Portable Storage Inspires High Tech Portable Homes

by Holly Robinson May 14, 2010 1:23 PM

A Virginia pastor has invented a new kind of portable, high tech home that families can use to create extra room next to their homes for elderly relatives who need care. Rev. Kenneth Dupin, knowing that families often would prefer to care for their aging relatives personally but that they might not have space for them in their homes, has come up with the idea of the MedCottage.

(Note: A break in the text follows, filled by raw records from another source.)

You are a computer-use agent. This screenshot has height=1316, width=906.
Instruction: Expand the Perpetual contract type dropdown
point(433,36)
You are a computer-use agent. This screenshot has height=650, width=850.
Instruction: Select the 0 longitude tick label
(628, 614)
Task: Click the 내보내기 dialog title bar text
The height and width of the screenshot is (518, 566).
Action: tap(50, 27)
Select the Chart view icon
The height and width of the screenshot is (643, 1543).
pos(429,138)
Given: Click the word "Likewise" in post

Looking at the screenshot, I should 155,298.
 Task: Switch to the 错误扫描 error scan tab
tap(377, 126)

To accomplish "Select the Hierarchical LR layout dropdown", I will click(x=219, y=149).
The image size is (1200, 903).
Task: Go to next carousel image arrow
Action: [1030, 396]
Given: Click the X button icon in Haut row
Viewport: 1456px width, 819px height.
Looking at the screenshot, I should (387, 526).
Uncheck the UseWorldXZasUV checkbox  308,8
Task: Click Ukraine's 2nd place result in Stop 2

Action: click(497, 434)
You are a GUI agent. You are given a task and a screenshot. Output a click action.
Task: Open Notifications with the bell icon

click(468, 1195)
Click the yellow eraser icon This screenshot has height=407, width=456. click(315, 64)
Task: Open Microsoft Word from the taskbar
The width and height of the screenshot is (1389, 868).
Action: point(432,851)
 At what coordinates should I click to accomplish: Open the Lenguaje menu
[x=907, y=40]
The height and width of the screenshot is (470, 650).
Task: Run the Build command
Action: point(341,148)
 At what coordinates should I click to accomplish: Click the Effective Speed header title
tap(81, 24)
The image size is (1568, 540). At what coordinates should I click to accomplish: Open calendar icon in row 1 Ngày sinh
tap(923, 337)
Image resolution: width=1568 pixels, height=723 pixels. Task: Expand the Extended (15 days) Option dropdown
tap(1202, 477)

In many ways, the MedCottage is similar to a portable storage container that can be trucked to a home and placed in the yard temporarily. Both are portable and benefit from state-of-the-art construction technology. But while portable storage units are customized to make them ideal for storing certain kinds of belongings, the MedCottage is customized to make it habitable by human beings. MedCottages are sized to fit one person, and include a bedroom, bathroom, and kitchen. Its special features include lighting at knee height to illuminate the floor, because tripping over objects on the floor is a common cause of falls among the elderly. In case of a fall, video monitors in the MedCottage monitor the cottage at ankle level, in an attempt to respect the cottage resident’s privacy while still letting a caregiver know if the resident has sustained a fall. The MedCottage is also equipped with technology that monitors a resident’s vital signs and can filter the air for contaminants.

“It has all the capabilities of what we would think of as a state of the art hospital room and even some in addition to that,” Dupin explained in a WSLS Channel 10 article last week.

Dupin says his idea was the result of visiting a woman named Katie who had recently moved into a nursing home. “When I got there,” Dupin told a Washington Post reporter, “she was absolutely devastated, and she asked me if I could take her home. That stuck in my head -- the patheticness of it.” Katie’s experience troubled Dupin so much that he felt he had to think of a way to allow families to keep their aging relatives with them, so that elderly people are not forced to move into nursing homes and be cared for by strangers. 

Supervisor Jeff McKay of Fairfax County, Virginia, made fun of the idea in last Thursday’s Washington Post, calling it a “granny pod,” and asking “What’s next? The college dropout pod?” But some commentators, such as the Post’s David Alpert, are pointing out that portable homes could be helpful for all kinds of family situations. Calling the portable cottages a “sensible solution” to housing shortages, Alpert notes that most resistance to the idea comes from people who are worried about zoning regulations -- in other words, neighbors who think that the mini-cottages will be unsightly.

“Many suburban towns have built up complex laws to prevent anyone but rich, large families from living there,” Alpert argues. “But that doesn’t really serve the needs of the residents of those towns any longer, let alone the region. It’s time for a little more flexibility.”

Aware of the potential for zoning problems, Dupin went to the Virginia General Assembly and persuaded it to pass a law that supersedes local zoning regulations. The new law allows families to install a temporary home for an elderly relative in need of medical care, no matter what the zoning regulations say, as long as the family has a doctor’s order. Dupin’s new company, N2Care, has already received $100,000 in grants and will produce two prototype cottages this June. It will probably cost families about $2,000 per month to use a MedCottage, which can get its water and electricity through a connection to a single family house.

Sources used:

Alpert, David. “The ‘college dropout pod’? Why not?” The Washington Post blog. May 7, 2010.

Henshaw, Jarett. “Medical cottage for seniors nearing completion in Salem.” WSLS10. May 6, 2010.


Kunkle, Frederick. “Va. launching portable housing for aging relatives.” The Washington Post. May 6, 2010.

MedCottage.com.

“Wonder cottage or granny pod?” Tiny House blog. May 9, 2010.